Storing, Freezing And Reheating Bone Broth
Once chilled and de fatted to your taste, divide broth into containers that match how you cook. Some people like one cup glass jars for sipping portions, while others freeze larger tubs for soup nights or pour broth into silicone muffin trays and ice cube trays. In the fridge, keep broth in the coldest part and use within several days. When reheating, bring broth to a full boil for at least one minute. For freezing, leave space at the top of containers since liquid expands, and label each batch with the type of bones and date.
Ways To Use Bone Broth Every Week
Once you have jars of broth on hand, it fits into many meals. Sip a warm mug with a pinch of sea salt, fresh herbs and a squeeze of citrus. Use it in place of water when cooking rice, quinoa or barley for extra flavor, or as a gentle base for noodle soups, vegetable soups and slow cooker dishes.
Troubleshooting Common Bone Broth Problems
Broth Looks Cloudy
Cloudy broth still tastes fine, so this issue is mostly about looks. Cloudiness often comes from boiling too hard, stirring during simmering or not skimming early foam. For a clearer result next time, keep the simmer low, skim early and avoid stirring once the pot settles.
Broth Tastes Flat Or Weak
Flat flavor usually means too few bones for the amount of water, or a simmer time that was too short. You can fix a mild batch by returning it to the pot and reducing it by a third, then salting at the end. Next time, load more joints and connective tissue or simmer an extra hour or two.
Quick Reference Ratios For Homemade Bone Broth
Once you prepare a few batches, you may want a fast cheat sheet you can glance at before loading the pot.

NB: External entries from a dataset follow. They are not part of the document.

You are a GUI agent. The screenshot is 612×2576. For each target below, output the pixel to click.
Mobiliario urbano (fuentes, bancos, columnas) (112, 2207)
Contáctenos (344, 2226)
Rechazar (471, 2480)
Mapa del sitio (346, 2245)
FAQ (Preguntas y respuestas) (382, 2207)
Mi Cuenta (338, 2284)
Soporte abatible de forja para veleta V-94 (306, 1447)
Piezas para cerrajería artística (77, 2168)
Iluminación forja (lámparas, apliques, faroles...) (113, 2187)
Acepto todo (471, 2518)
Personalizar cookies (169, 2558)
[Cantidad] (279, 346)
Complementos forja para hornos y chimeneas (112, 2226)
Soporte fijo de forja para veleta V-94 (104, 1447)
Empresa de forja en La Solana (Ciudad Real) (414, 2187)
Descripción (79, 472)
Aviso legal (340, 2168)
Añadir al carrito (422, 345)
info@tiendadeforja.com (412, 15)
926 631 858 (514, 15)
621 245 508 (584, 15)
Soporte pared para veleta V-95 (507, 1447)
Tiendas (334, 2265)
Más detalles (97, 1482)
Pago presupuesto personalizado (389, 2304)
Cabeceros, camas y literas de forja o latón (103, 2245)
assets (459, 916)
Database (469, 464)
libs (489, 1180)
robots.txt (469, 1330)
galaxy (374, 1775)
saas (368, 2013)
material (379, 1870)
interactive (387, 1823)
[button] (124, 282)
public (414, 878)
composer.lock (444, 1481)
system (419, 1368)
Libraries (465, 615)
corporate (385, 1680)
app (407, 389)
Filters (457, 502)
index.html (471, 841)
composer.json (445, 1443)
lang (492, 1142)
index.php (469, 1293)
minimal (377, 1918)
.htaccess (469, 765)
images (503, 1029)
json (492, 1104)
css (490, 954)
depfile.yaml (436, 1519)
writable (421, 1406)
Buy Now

These simple ratios keep the process repeatable while leaving room for personal taste.
| Batch Size | Bones | Approximate Simmer Time |
|---|---|---|
| 3 liters broth | 1.5 kg poultry bones | 6 to 8 hours |
| 3 liters broth | 2 kg mixed beef bones | 10 to 12 hours |
| 4 liters broth | 2.5 kg poultry and beef mix | 8 to 10 hours |
| 2 liters broth | 1 kg poultry bones | 4 to 6 hours |
| Stock pot nearly full | Bones to two thirds of pot | At least 6 hours |
| Slow cooker batch | Bones to half of insert | 8 to 12 hours on low |
| Pressure cooker batch | Bones to half of max line | 1.5 to 2 hours at pressure |
A simple pot of bone broth turns what many people treat as scraps into a steady supply of flavor for your kitchen. With a reliable ratio of bones to water, careful simmering and a little attention to safe cooling, you can keep jars of golden stock on hand without much daily effort.